• _TEXT BLOCK_
Rateseeker Round-up: December Finance and Business News
With January in full swing, most workers are back on deck and ready to tackle the year ahead. However, the Omicron outbreak has continued to challenge Australian businesses across the board, with ongoing staff shortages and supply chain struggles.
If you’re preparing your company for the next 12 months, it pays to be aware of the biggest finance and business movements from 2021. With this in mind, here are four important updates from December to help guide your planning for 2022.
Falling interest rates for business loans in 2021
According to the Reserve Bank of Australia (RBA), interest rates for business loans have been trending down over the past year. The most recent data between September 2020 and September 2021 shows that average interest rates have fallen:
- 0.38 percentage points for small businesses
- 0.27 percentage points for medium businesses
- 0.19 percentage points for large businesses
On top of this, the data also reveals that new borrowers are benefitting from significant discounts on their loan. Over the course of 12 months, new borrowers were getting average discounts of:
- 0.91 percentage points for small businesses
- 0.21 percentage points for medium businesses
- 0.20 percentage points for large businesses
As we move into 2022, it’s a good time to revisit your loan and try to secure a better interest rate from a new lender. Get in touch with us today to see what’s available for your business.

• _WORK TASK 1_
Decide whether each statement agrees with the December finance news round-up, answering yes or no and quoting the words of the round-up that settle it: (a) Between September 2020 and September 2021, average business loan rates for small businesses fell by 0.38 percentage points. (b) The round-up offers five updates from December. (c) The Omicron outbreak has eased staff shortages for Australian businesses.
• _WORK TASK 2_
Proceed with the December finance news round-up, writing on from the point where it stops.

Collected data entries:
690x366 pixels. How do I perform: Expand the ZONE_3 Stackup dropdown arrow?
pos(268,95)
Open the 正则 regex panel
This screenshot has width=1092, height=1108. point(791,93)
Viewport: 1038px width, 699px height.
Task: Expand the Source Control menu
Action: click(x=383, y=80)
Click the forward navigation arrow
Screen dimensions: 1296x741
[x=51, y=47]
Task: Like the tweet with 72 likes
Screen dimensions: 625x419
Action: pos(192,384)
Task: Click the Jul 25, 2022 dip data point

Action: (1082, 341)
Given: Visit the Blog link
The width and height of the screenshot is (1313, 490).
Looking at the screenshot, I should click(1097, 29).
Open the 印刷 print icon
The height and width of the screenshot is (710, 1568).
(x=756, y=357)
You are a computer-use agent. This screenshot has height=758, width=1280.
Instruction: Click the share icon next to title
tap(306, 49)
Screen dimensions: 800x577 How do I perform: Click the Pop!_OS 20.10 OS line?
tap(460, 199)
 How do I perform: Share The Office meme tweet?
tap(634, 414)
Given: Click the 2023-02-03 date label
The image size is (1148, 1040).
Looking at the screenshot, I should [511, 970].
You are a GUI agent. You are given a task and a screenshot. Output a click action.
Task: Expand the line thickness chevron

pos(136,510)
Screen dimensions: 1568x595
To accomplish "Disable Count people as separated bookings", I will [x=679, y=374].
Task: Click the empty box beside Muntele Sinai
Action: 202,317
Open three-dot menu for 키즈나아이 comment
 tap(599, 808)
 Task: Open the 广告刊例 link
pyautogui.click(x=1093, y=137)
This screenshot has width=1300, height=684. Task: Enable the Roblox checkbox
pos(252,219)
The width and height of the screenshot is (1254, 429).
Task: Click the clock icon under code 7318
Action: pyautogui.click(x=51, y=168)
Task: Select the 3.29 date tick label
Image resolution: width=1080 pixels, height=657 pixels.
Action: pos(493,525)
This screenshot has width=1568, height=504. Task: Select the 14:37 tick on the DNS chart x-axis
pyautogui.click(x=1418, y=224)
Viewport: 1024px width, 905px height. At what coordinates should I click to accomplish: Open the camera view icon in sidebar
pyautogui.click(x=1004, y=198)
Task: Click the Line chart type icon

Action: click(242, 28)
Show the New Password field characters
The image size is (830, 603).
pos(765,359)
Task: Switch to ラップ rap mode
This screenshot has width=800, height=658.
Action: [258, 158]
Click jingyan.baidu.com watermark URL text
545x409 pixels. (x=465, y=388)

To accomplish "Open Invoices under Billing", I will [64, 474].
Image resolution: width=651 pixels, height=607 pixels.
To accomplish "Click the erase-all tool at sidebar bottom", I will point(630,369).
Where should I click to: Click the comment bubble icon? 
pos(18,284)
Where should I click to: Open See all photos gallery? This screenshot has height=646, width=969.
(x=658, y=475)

• _TASK RESULT 1_
(a) Yes: "0.38 percentage points for small businesses"
(b) No: "here are four important updates from December"
(c) No: "the Omicron outbreak has continued to challenge Australian businesses across the board, with ongoing staff shortages and supply chain struggles"

• _TASK RESULT 2_
Businesses enjoy growth despite COVID-19 pandemic
The latest data from the Australian Bureau of Statistics (ABS) shows that businesses have enjoyed solid growth in gross operating profits over the past 18 months, despite the effects of the COVID-19 pandemic.
The average company’s gross operating profit saw year-on-year increases of:
- Jun 2020 quarter = 12.9%
- Sep 2020 quarter = 18.5%
- Dec 2020 quarter = 15.2%
- Mar 2021 quarter = 11.7%
- Jun 2021 quarter = 5.4%
- Sep 2021 quarter = 5.4%
One of the key reasons behind these positive numbers is the ongoing stimulus packages provided by the Federal and State governments, as well as constraints in wage growth, with wages increasing just 2.2% over the year to September.
Businesses are also optimistic about the future: recent Roy Morgan research found that almost half (49.7%) of businesses expect to be in better financial shape this time next year.
Government eases visa rules for highly skilled migrants
In welcome news for many businesses, the Federal Government has improved access to permanent residence for highly skilled migrants working in critical sectors.
These changes apply to approximately 20,000 workers who are currently in Australia under the following visas:
- Existing Temporary Skill Shortage (subclass 482) visa holders in the short-term stream
- Legacy Temporary Work Skilled (subclass 457) visa holders who no longer meet the age requirement
The government has also extended visas for Skilled Regional (Provisional Visa) holders (subclass 489, 491 and 494), a group that has been affected by COVID-related travel restrictions.
“Current and expired skilled regional provisional visas will be extended, providing additional time to meet regional work requirements for permanent residence…There are currently around 9,000 skilled regional provisional visa holders overseas. These visa holders can enter Australia from 1 December 2021, and they will also be eligible for an extension of their visa.”
Immigration minister Alex Hawke
Growing demand for industrial property
2021 has been a record-breaking year for the Australian industrial and logistics sector, according to Colliers.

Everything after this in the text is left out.